### [Page text]
--- START ---
Mother of Thomas Evans, who joined Somali jihadi group in 2011, asked MPs in February how her son could fly to Egypt after previously being stopped by police.
A British extremist who converted to Islam two years before he fled to conflict-torn Somalia is believed to have been killed as he fought for the terrorist group al-Shabaab.
Thomas Evans, 25, left his home in the leafy Buckinghamshire village of Wooburn Green in 2011 to join the al-Qaida-linked group after becoming a Muslim and changing his name to Abdul Hakim.
Evans, who told his family in 2013 he had married a 13-year-old Somali girl, is thought to be one of at least 15 al-Shabaab militants killed when the jihadi launched a dawn raid on a military base in Baure, Kenya, defence officials said.
His death, if confirmed, will be the first reported case of a British Islamist militant being killed on Kenyan soil and comes as 17-year-old Talha Asmal was reported to have become Britain’s youngest suicide bomber.
In a brief statement, Evans’s mother Sally said: “My son, Michael, and I are currently awaiting official confirmation regarding the death of my son Thomas. We cannot comment any further at this time and request the press respect our privacy.”
Evans, an electrician, attempted to fly to Kenya in February 2011, when he was 21, but was stopped by counter-terrorism police at Heathrow. He flew to Egypt a few months later in June, telling his family he was going to learn Arabic and funding his travel through a car-boot sale.
He contacted his mother in January 2012 to reveal he had travelled on to Somalia to join al-Shabaab, the jihadi group behind atrocities in Kenya, including theWestgate shopping mall attack in which nearly 70 people were killed and 175 injured.
Evan’s mother and brother told MPs on the home affairs select committee in February that she felt let down by the authorities for failing to stop him travelling to Somalia.
Ms Evans, who is divorced, described her son as a “normal teenager” who enjoyed visiting the pub on a Saturday night. She said she was initially happy with his decision to convert to Islam as he had “done one or two things that I was not proud of”.
But Evans’s behaviour soon changed after he changed mosques in High Wycombe and it started to concern his mother.
He attempted to convert his mother and brother to Islam and refused to use the same crockery as the rest of his family, resented music being played in her home and would not enter the front room during Christmas.
--- END ---
According to the page text, where did counter-terrorism police stop Thomas Evans when he tried to fly to Kenya in February 2011?

### [Data extract]
--- START ---
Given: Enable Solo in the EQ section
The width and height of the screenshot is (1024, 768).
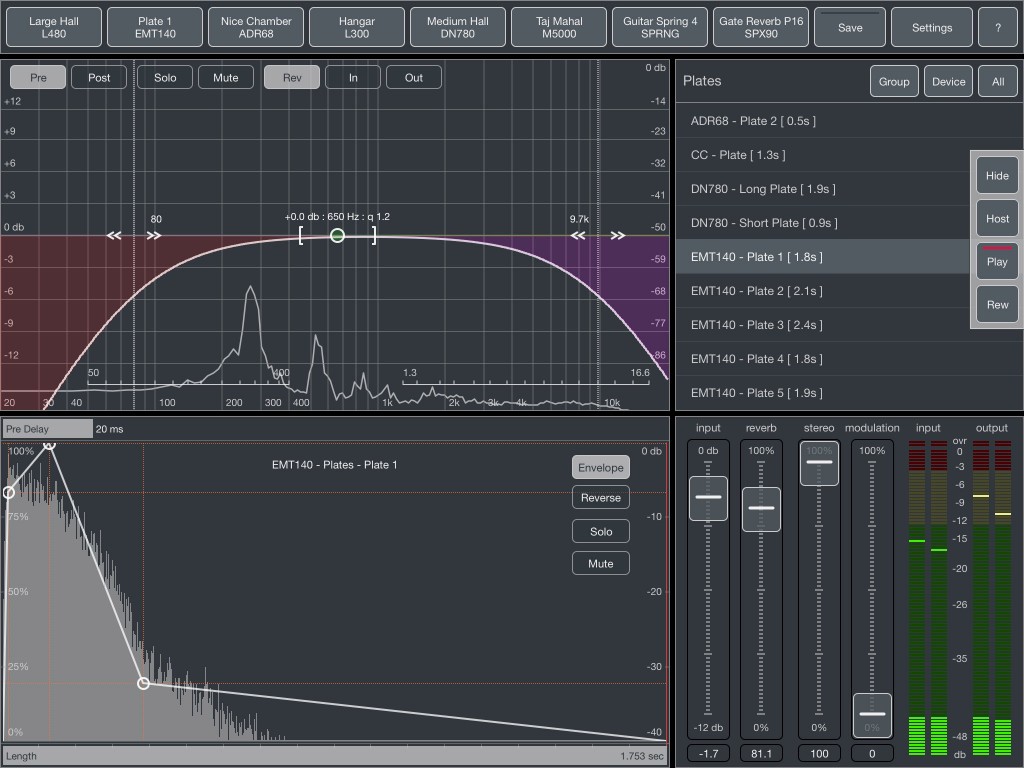Looking at the screenshot, I should [165, 77].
--- END ---
### [Result of this exercise]
At Heathrow.